[begin Data shown]

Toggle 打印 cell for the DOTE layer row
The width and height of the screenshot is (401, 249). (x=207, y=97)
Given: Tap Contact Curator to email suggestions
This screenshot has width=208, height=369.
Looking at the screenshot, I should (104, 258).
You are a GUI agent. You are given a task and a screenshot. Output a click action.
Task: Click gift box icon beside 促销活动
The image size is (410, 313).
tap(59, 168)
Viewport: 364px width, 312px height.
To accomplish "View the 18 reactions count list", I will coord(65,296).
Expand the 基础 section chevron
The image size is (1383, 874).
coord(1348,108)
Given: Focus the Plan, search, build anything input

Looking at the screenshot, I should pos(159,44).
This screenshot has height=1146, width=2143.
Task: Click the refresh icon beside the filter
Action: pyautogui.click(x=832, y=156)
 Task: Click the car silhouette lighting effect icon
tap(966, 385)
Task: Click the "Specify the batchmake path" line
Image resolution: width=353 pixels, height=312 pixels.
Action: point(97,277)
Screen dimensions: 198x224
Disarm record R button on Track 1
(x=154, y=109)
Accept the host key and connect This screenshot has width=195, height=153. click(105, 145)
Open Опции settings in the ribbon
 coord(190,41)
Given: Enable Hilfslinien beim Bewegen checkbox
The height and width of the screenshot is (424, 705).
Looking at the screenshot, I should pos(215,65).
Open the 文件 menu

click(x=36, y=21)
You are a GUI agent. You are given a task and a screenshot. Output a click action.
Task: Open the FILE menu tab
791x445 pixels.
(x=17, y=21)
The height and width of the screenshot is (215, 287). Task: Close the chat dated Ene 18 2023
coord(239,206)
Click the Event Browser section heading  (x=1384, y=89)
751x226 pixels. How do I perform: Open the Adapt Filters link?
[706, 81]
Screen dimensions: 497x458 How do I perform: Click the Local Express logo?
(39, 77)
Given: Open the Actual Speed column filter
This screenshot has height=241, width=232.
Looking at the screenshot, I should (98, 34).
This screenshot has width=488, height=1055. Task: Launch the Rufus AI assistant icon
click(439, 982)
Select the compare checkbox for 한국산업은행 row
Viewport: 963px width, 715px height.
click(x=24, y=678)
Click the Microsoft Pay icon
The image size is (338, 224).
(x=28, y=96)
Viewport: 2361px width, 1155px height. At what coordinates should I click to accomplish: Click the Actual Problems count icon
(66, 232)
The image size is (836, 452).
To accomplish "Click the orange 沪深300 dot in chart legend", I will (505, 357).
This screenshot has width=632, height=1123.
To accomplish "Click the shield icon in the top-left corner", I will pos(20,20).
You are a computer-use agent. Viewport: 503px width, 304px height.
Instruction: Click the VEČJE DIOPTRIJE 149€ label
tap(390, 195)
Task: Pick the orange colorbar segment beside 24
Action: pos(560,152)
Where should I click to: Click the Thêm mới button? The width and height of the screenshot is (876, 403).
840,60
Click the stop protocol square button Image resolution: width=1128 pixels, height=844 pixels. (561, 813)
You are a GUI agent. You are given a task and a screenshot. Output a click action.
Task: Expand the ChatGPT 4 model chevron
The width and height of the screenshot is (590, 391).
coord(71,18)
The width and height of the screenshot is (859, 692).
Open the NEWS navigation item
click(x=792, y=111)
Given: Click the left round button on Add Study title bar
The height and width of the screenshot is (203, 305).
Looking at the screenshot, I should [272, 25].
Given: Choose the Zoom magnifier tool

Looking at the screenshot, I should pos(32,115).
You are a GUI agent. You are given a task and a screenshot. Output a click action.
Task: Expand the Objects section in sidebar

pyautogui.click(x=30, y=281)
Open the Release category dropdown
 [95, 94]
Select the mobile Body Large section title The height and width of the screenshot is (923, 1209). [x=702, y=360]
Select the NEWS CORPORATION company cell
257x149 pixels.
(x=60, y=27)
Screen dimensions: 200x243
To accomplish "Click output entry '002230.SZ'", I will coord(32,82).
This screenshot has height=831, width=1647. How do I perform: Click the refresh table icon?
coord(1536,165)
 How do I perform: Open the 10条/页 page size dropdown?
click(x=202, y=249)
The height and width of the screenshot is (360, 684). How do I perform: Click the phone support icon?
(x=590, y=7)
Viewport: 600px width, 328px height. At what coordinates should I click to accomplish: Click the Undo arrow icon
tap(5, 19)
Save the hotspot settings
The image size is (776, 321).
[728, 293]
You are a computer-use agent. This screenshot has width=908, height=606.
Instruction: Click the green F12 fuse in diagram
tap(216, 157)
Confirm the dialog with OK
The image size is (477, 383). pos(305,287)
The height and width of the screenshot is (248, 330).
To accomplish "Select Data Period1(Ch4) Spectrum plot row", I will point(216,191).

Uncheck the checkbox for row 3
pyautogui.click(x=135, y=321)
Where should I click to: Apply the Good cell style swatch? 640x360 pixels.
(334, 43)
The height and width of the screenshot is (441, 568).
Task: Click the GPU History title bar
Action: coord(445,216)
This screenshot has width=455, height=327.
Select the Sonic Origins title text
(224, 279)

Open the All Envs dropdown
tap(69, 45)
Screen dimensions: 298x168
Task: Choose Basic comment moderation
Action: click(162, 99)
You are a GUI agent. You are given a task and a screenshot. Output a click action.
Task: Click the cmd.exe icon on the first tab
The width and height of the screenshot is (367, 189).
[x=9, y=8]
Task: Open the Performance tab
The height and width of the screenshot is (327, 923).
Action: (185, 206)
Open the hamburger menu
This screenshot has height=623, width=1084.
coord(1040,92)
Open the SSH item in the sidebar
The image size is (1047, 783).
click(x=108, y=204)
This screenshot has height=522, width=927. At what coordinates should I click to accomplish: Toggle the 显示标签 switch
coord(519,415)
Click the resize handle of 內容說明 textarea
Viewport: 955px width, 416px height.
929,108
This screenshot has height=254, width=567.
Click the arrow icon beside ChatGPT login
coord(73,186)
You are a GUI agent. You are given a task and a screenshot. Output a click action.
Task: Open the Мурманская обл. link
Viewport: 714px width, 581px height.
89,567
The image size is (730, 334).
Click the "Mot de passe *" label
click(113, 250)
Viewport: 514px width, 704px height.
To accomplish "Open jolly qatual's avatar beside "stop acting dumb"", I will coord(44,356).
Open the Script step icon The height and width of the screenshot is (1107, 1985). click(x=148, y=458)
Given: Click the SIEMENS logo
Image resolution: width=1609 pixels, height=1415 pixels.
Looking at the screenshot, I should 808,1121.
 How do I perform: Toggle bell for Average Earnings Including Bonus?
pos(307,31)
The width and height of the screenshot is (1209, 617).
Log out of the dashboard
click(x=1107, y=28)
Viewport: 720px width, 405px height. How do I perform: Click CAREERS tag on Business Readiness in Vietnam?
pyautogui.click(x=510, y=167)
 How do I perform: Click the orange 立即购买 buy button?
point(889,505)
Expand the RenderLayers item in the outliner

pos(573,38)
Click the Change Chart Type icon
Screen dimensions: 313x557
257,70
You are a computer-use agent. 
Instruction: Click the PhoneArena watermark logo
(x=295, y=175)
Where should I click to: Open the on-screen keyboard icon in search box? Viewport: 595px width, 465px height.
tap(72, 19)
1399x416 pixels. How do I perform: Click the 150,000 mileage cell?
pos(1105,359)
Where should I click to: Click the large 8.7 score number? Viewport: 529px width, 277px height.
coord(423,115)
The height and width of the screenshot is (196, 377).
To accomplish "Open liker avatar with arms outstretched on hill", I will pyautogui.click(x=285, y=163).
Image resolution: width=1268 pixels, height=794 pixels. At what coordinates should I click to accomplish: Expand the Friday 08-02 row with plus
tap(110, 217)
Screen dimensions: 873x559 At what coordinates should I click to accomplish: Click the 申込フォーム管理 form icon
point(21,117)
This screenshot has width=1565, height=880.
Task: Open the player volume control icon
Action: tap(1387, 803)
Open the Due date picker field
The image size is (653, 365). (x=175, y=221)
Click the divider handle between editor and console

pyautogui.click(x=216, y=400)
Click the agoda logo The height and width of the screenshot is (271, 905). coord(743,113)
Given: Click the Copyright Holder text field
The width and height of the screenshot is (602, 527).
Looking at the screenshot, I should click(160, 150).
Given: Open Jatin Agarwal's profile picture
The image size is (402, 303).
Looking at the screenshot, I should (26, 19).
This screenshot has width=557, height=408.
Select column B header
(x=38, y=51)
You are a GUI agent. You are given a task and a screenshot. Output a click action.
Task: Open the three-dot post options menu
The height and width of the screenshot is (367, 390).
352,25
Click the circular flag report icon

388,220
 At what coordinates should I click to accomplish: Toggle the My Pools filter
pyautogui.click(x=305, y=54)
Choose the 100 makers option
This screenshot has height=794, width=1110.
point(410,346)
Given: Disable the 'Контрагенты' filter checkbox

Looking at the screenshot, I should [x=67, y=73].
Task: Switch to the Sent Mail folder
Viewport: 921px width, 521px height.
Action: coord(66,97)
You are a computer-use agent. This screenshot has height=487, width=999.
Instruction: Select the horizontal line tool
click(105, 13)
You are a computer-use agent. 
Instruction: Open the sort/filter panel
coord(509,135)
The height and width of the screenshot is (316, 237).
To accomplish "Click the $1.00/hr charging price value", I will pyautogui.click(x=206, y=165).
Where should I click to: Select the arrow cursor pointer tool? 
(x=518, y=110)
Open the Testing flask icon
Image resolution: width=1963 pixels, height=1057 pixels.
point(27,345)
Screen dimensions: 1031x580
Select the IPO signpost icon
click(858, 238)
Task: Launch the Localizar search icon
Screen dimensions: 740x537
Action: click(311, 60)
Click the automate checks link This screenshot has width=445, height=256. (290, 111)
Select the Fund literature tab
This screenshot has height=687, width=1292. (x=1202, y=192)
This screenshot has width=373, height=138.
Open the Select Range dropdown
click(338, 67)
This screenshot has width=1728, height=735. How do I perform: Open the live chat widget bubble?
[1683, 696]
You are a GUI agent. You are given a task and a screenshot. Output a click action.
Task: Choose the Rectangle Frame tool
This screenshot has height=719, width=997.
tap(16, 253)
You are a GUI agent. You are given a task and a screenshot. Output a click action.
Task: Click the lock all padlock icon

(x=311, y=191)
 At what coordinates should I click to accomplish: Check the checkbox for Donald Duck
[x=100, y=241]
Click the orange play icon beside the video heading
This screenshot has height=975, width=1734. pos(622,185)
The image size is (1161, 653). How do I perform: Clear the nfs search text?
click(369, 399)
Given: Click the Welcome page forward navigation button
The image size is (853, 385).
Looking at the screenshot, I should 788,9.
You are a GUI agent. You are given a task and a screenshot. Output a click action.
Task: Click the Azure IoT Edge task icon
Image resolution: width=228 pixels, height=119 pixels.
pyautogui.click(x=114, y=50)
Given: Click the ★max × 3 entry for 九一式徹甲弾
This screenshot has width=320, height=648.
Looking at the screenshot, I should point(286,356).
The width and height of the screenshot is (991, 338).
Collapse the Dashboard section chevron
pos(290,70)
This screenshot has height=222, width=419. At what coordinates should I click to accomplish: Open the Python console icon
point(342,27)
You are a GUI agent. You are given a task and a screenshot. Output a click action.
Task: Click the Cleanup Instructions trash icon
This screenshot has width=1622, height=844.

[end Data shown]

Directions:
Pull out every line in the records above that contains the word "computer", and copy each one in full.

Answer to the problem:
You are a computer-use agent. Viewport: 503px width, 304px height.
You are a computer-use agent. This screenshot has width=908, height=606.
You are a computer-use agent. 
You are a computer-use agent. This screenshot has height=487, width=999.
You are a computer-use agent. 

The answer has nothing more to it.